== The problem ==
Reproduce all entries precisely as they are written.

== Extracted information ==
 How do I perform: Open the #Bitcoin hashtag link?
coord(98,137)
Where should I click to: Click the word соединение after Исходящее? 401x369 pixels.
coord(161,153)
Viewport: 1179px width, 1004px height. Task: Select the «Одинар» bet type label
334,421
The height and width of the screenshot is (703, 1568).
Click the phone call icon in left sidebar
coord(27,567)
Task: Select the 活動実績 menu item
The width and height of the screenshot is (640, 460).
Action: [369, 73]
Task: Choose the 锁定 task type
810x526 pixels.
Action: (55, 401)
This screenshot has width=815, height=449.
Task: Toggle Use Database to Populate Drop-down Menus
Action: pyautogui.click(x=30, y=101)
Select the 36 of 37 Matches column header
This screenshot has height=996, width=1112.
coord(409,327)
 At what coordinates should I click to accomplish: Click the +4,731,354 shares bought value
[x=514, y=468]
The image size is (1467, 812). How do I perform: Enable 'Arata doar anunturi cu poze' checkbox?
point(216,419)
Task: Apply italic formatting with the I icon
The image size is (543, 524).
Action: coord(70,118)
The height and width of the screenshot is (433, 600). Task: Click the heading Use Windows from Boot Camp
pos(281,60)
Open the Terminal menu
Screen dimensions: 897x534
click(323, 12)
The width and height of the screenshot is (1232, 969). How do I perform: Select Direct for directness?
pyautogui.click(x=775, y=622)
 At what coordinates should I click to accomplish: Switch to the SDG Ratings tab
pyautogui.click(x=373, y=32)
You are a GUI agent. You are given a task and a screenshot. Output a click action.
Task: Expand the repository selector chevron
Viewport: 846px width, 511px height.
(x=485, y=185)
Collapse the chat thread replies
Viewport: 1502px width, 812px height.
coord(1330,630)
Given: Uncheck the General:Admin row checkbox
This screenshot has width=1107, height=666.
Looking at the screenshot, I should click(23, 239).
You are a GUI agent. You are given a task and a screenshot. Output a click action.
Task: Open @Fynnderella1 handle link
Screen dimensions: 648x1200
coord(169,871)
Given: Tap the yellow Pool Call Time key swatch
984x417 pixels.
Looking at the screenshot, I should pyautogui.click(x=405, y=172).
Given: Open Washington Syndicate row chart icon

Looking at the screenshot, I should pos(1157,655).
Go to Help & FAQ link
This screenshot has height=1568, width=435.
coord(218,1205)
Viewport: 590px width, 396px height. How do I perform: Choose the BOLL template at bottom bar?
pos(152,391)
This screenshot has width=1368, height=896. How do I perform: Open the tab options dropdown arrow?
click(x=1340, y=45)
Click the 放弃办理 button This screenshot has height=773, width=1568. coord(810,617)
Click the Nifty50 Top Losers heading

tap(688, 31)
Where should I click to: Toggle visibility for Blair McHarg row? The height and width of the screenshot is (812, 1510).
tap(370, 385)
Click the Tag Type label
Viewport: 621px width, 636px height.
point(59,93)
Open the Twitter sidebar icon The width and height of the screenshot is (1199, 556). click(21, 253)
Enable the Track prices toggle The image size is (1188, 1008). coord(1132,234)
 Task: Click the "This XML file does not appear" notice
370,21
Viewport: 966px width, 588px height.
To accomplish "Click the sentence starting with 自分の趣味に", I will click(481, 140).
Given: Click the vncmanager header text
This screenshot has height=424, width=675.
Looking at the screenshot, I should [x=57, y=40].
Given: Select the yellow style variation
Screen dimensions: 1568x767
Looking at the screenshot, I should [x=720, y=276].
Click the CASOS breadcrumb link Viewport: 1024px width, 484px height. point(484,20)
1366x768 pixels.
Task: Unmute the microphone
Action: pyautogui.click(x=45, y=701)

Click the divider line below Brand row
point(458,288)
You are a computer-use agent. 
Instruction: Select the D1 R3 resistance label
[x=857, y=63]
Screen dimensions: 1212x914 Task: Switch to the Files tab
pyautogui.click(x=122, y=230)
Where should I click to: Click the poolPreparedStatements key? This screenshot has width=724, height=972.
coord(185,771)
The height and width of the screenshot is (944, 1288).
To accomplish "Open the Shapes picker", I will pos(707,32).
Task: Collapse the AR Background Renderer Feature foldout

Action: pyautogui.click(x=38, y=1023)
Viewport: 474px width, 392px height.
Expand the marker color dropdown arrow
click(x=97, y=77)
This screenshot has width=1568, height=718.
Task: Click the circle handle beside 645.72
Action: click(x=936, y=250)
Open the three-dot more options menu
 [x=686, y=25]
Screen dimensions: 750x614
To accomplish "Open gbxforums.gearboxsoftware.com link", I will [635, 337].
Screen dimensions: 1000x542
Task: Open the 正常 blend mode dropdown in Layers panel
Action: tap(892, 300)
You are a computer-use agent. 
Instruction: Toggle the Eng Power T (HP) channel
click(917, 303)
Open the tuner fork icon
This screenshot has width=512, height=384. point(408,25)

== The answer ==
 How do I perform: Open the #Bitcoin hashtag link?
coord(98,137)
Where should I click to: Click the word соединение after Исходящее? 401x369 pixels.
coord(161,153)
Viewport: 1179px width, 1004px height. Task: Select the «Одинар» bet type label
334,421
The height and width of the screenshot is (703, 1568).
Click the phone call icon in left sidebar
coord(27,567)
Task: Select the 活動実績 menu item
The width and height of the screenshot is (640, 460).
Action: [369, 73]
Task: Choose the 锁定 task type
810x526 pixels.
Action: (55, 401)
This screenshot has width=815, height=449.
Task: Toggle Use Database to Populate Drop-down Menus
Action: pyautogui.click(x=30, y=101)
Select the 36 of 37 Matches column header
This screenshot has height=996, width=1112.
coord(409,327)
 At what coordinates should I click to accomplish: Click the +4,731,354 shares bought value
[x=514, y=468]
The image size is (1467, 812). How do I perform: Enable 'Arata doar anunturi cu poze' checkbox?
point(216,419)
Task: Apply italic formatting with the I icon
The image size is (543, 524).
Action: coord(70,118)
The height and width of the screenshot is (433, 600). Task: Click the heading Use Windows from Boot Camp
pos(281,60)
Open the Terminal menu
Screen dimensions: 897x534
click(323, 12)
The width and height of the screenshot is (1232, 969). How do I perform: Select Direct for directness?
pyautogui.click(x=775, y=622)
 At what coordinates should I click to accomplish: Switch to the SDG Ratings tab
pyautogui.click(x=373, y=32)
You are a GUI agent. You are given a task and a screenshot. Output a click action.
Task: Expand the repository selector chevron
Viewport: 846px width, 511px height.
(x=485, y=185)
Collapse the chat thread replies
Viewport: 1502px width, 812px height.
coord(1330,630)
Given: Uncheck the General:Admin row checkbox
This screenshot has width=1107, height=666.
Looking at the screenshot, I should click(23, 239).
You are a GUI agent. You are given a task and a screenshot. Output a click action.
Task: Open @Fynnderella1 handle link
Screen dimensions: 648x1200
coord(169,871)
Given: Tap the yellow Pool Call Time key swatch
984x417 pixels.
Looking at the screenshot, I should pyautogui.click(x=405, y=172).
Given: Open Washington Syndicate row chart icon

Looking at the screenshot, I should pos(1157,655).
Go to Help & FAQ link
This screenshot has height=1568, width=435.
coord(218,1205)
Viewport: 590px width, 396px height. How do I perform: Choose the BOLL template at bottom bar?
pos(152,391)
This screenshot has width=1368, height=896. How do I perform: Open the tab options dropdown arrow?
click(x=1340, y=45)
Click the 放弃办理 button This screenshot has height=773, width=1568. coord(810,617)
Click the Nifty50 Top Losers heading

tap(688, 31)
Where should I click to: Toggle visibility for Blair McHarg row? The height and width of the screenshot is (812, 1510).
tap(370, 385)
Click the Tag Type label
Viewport: 621px width, 636px height.
point(59,93)
Open the Twitter sidebar icon The width and height of the screenshot is (1199, 556). click(21, 253)
Enable the Track prices toggle The image size is (1188, 1008). coord(1132,234)
 Task: Click the "This XML file does not appear" notice
370,21
Viewport: 966px width, 588px height.
To accomplish "Click the sentence starting with 自分の趣味に", I will click(481, 140).
Given: Click the vncmanager header text
This screenshot has height=424, width=675.
Looking at the screenshot, I should [x=57, y=40].
Given: Select the yellow style variation
Screen dimensions: 1568x767
Looking at the screenshot, I should [x=720, y=276].
Click the CASOS breadcrumb link Viewport: 1024px width, 484px height. point(484,20)
1366x768 pixels.
Task: Unmute the microphone
Action: pyautogui.click(x=45, y=701)

Click the divider line below Brand row
point(458,288)
You are a computer-use agent. 
Instruction: Select the D1 R3 resistance label
[x=857, y=63]
Screen dimensions: 1212x914 Task: Switch to the Files tab
pyautogui.click(x=122, y=230)
Where should I click to: Click the poolPreparedStatements key? This screenshot has width=724, height=972.
coord(185,771)
The height and width of the screenshot is (944, 1288).
To accomplish "Open the Shapes picker", I will pos(707,32).
Task: Collapse the AR Background Renderer Feature foldout

Action: pyautogui.click(x=38, y=1023)
Viewport: 474px width, 392px height.
Expand the marker color dropdown arrow
click(x=97, y=77)
This screenshot has width=1568, height=718.
Task: Click the circle handle beside 645.72
Action: click(x=936, y=250)
Open the three-dot more options menu
 [x=686, y=25]
Screen dimensions: 750x614
To accomplish "Open gbxforums.gearboxsoftware.com link", I will [635, 337].
Screen dimensions: 1000x542
Task: Open the 正常 blend mode dropdown in Layers panel
Action: tap(892, 300)
You are a computer-use agent. 
Instruction: Toggle the Eng Power T (HP) channel
click(917, 303)
Open the tuner fork icon
This screenshot has width=512, height=384. point(408,25)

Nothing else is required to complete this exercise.